**Written problem**
Rewrite the entries below as a JSON list of strings, one string per line, omitting blank lines.
** start of Source data **
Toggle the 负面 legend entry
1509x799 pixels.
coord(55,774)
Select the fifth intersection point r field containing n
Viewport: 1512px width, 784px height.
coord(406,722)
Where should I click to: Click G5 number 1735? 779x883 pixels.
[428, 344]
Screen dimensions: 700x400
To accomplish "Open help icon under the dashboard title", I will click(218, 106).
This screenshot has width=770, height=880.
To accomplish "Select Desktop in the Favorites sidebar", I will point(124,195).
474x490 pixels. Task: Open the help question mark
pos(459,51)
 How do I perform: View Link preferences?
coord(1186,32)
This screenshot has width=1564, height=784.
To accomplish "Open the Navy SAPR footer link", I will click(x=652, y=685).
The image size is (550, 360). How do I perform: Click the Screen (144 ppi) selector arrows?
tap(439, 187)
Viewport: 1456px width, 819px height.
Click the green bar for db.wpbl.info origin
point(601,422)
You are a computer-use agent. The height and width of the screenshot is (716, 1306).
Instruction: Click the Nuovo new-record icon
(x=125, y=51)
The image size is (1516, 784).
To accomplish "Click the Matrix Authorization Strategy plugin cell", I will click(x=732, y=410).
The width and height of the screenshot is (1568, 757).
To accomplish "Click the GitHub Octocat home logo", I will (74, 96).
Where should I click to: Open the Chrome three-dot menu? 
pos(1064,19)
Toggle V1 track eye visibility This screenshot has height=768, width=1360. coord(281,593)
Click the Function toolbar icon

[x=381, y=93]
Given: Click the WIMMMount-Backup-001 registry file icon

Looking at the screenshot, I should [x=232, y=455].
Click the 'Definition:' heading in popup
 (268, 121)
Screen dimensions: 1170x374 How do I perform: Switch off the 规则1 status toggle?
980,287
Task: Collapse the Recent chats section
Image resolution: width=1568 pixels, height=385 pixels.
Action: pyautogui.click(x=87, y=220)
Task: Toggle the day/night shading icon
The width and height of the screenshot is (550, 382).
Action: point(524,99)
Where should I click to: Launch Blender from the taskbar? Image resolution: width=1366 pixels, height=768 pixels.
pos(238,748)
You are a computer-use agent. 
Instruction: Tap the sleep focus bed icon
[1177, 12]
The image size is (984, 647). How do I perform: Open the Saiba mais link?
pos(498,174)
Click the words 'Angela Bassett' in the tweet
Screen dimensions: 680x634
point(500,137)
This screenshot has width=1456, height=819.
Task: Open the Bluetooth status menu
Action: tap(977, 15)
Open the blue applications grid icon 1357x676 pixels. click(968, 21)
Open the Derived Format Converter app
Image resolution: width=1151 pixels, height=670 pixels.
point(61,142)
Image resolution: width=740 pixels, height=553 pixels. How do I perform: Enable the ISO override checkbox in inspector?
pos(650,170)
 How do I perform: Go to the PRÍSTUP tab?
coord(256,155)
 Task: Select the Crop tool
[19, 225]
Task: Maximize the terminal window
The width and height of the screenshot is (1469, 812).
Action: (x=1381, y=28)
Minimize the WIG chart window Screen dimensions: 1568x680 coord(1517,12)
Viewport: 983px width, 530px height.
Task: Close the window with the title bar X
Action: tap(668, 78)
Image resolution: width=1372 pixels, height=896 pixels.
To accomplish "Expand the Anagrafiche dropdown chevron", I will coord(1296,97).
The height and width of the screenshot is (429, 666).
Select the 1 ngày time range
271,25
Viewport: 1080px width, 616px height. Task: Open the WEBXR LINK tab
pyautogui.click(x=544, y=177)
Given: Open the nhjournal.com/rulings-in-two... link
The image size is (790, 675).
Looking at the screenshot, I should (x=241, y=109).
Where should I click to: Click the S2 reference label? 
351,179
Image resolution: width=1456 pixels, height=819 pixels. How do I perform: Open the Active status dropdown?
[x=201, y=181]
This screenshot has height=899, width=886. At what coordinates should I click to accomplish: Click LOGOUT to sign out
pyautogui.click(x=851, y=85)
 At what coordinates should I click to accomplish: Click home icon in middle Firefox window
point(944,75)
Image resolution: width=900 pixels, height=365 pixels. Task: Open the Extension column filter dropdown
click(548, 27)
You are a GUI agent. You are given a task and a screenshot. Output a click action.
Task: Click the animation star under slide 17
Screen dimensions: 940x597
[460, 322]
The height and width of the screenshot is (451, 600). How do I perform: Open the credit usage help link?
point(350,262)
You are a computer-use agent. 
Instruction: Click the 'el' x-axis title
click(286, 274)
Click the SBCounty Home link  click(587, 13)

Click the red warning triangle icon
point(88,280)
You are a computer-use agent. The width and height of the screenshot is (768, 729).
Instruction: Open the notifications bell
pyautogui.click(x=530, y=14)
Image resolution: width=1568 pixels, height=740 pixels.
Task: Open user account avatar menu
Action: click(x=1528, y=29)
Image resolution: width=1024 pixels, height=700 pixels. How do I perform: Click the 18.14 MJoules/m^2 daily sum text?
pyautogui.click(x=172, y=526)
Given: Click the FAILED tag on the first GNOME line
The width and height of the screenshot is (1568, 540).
** end of Source data **
**Answer to the problem**
[
  "Toggle the 负面 legend entry",
  "1509x799 pixels.",
  "coord(55,774)",
  "Select the fifth intersection point r field containing n",
  "Viewport: 1512px width, 784px height.",
  "coord(406,722)",
  "Where should I click to: Click G5 number 1735? 779x883 pixels.",
  "[428, 344]",
  "Screen dimensions: 700x400",
  "To accomplish \"Open help icon under the dashboard title\", I will click(218, 106).",
  "This screenshot has width=770, height=880.",
  "To accomplish \"Select Desktop in the Favorites sidebar\", I will point(124,195).",
  "474x490 pixels. Task: Open the help question mark",
  "pos(459,51)",
  " How do I perform: View Link preferences?",
  "coord(1186,32)",
  "This screenshot has width=1564, height=784.",
  "To accomplish \"Open the Navy SAPR footer link\", I will click(x=652, y=685).",
  "The image size is (550, 360). How do I perform: Click the Screen (144 ppi) selector arrows?",
  "tap(439, 187)",
  "Viewport: 1456px width, 819px height.",
  "Click the green bar for db.wpbl.info origin",
  "point(601,422)",
  "You are a computer-use agent. The height and width of the screenshot is (716, 1306).",
  "Instruction: Click the Nuovo new-record icon",
  "(x=125, y=51)",
  "The image size is (1516, 784).",
  "To accomplish \"Click the Matrix Authorization Strategy plugin cell\", I will click(x=732, y=410).",
  "The width and height of the screenshot is (1568, 757).",
  "To accomplish \"Click the GitHub Octocat home logo\", I will (74, 96).",
  "Where should I click to: Open the Chrome three-dot menu? ",
  "pos(1064,19)",
  "Toggle V1 track eye visibility This screenshot has height=768, width=1360. coord(281,593)",
  "Click the Function toolbar icon",
  "[x=381, y=93]",
  "Given: Click the WIMMMount-Backup-001 registry file icon",
  "Looking at the screenshot, I should [x=232, y=455].",
  "Click the 'Definition:' heading in popup",
  " (268, 121)",
  "Screen dimensions: 1170x374 How do I perform: Switch off the 规则1 status toggle?",
  "980,287",
  "Task: Collapse the Recent chats section",
  "Image resolution: width=1568 pixels, height=385 pixels.",
  "Action: pyautogui.click(x=87, y=220)",
  "Task: Toggle the day/night shading icon",
  "The width and height of the screenshot is (550, 382).",
  "Action: point(524,99)",
  "Where should I click to: Launch Blender from the taskbar? Image resolution: width=1366 pixels, height=768 pixels.",
  "pos(238,748)",
  "You are a computer-use agent. ",
  "Instruction: Tap the sleep focus bed icon",
  "[1177, 12]",
  "The image size is (984, 647). How do I perform: Open the Saiba mais link?",
  "pos(498,174)",
  "Click the words 'Angela Bassett' in the tweet",
  "Screen dimensions: 680x634",
  "point(500,137)",
  "This screenshot has width=1456, height=819.",
  "Task: Open the Bluetooth status menu",
  "Action: tap(977, 15)",
  "Open the blue applications grid icon 1357x676 pixels. click(968, 21)",
  "Open the Derived Format Converter app",
  "Image resolution: width=1151 pixels, height=670 pixels.",
  "point(61,142)",
  "Image resolution: width=740 pixels, height=553 pixels. How do I perform: Enable the ISO override checkbox in inspector?",
  "pos(650,170)",
  " How do I perform: Go to the PRÍSTUP tab?",
  "coord(256,155)",
  " Task: Select the Crop tool",
  "[19, 225]",
  "Task: Maximize the terminal window",
  "The width and height of the screenshot is (1469, 812).",
  "Action: (x=1381, y=28)",
  "Minimize the WIG chart window Screen dimensions: 1568x680 coord(1517,12)",
  "Viewport: 983px width, 530px height.",
  "Task: Close the window with the title bar X",
  "Action: tap(668, 78)",
  "Image resolution: width=1372 pixels, height=896 pixels.",
  "To accomplish \"Expand the Anagrafiche dropdown chevron\", I will coord(1296,97).",
  "The height and width of the screenshot is (429, 666).",
  "Select the 1 ngày time range",
  "271,25",
  "Viewport: 1080px width, 616px height. Task: Open the WEBXR LINK tab",
  "pyautogui.click(x=544, y=177)",
  "Given: Open the nhjournal.com/rulings-in-two... link",
  "The image size is (790, 675).",
  "Looking at the screenshot, I should (x=241, y=109).",
  "Where should I click to: Click the S2 reference label? ",
  "351,179",
  "Image resolution: width=1456 pixels, height=819 pixels. How do I perform: Open the Active status dropdown?",
  "[x=201, y=181]",
  "This screenshot has height=899, width=886. At what coordinates should I click to accomplish: Click LOGOUT to sign out",
  "pyautogui.click(x=851, y=85)",
  " At what coordinates should I click to accomplish: Click home icon in middle Firefox window",
  "point(944,75)",
  "Image resolution: width=900 pixels, height=365 pixels. Task: Open the Extension column filter dropdown",
  "click(548, 27)",
  "You are a GUI agent. You are given a task and a screenshot. Output a click action.",
  "Task: Click the animation star under slide 17",
  "Screen dimensions: 940x597",
  "[460, 322]",
  "The height and width of the screenshot is (451, 600). How do I perform: Open the credit usage help link?",
  "point(350,262)",
  "You are a computer-use agent. ",
  "Instruction: Click the 'el' x-axis title",
  "click(286, 274)",
  "Click the SBCounty Home link  click(587, 13)",
  "Click the red warning triangle icon",
  "point(88,280)",
  "You are a computer-use agent. The width and height of the screenshot is (768, 729).",
  "Instruction: Open the notifications bell",
  "pyautogui.click(x=530, y=14)",
  "Image resolution: width=1568 pixels, height=740 pixels.",
  "Task: Open user account avatar menu",
  "Action: click(x=1528, y=29)",
  "Image resolution: width=1024 pixels, height=700 pixels. How do I perform: Click the 18.14 MJoules/m^2 daily sum text?",
  "pyautogui.click(x=172, y=526)",
  "Given: Click the FAILED tag on the first GNOME line",
  "The width and height of the screenshot is (1568, 540)."
]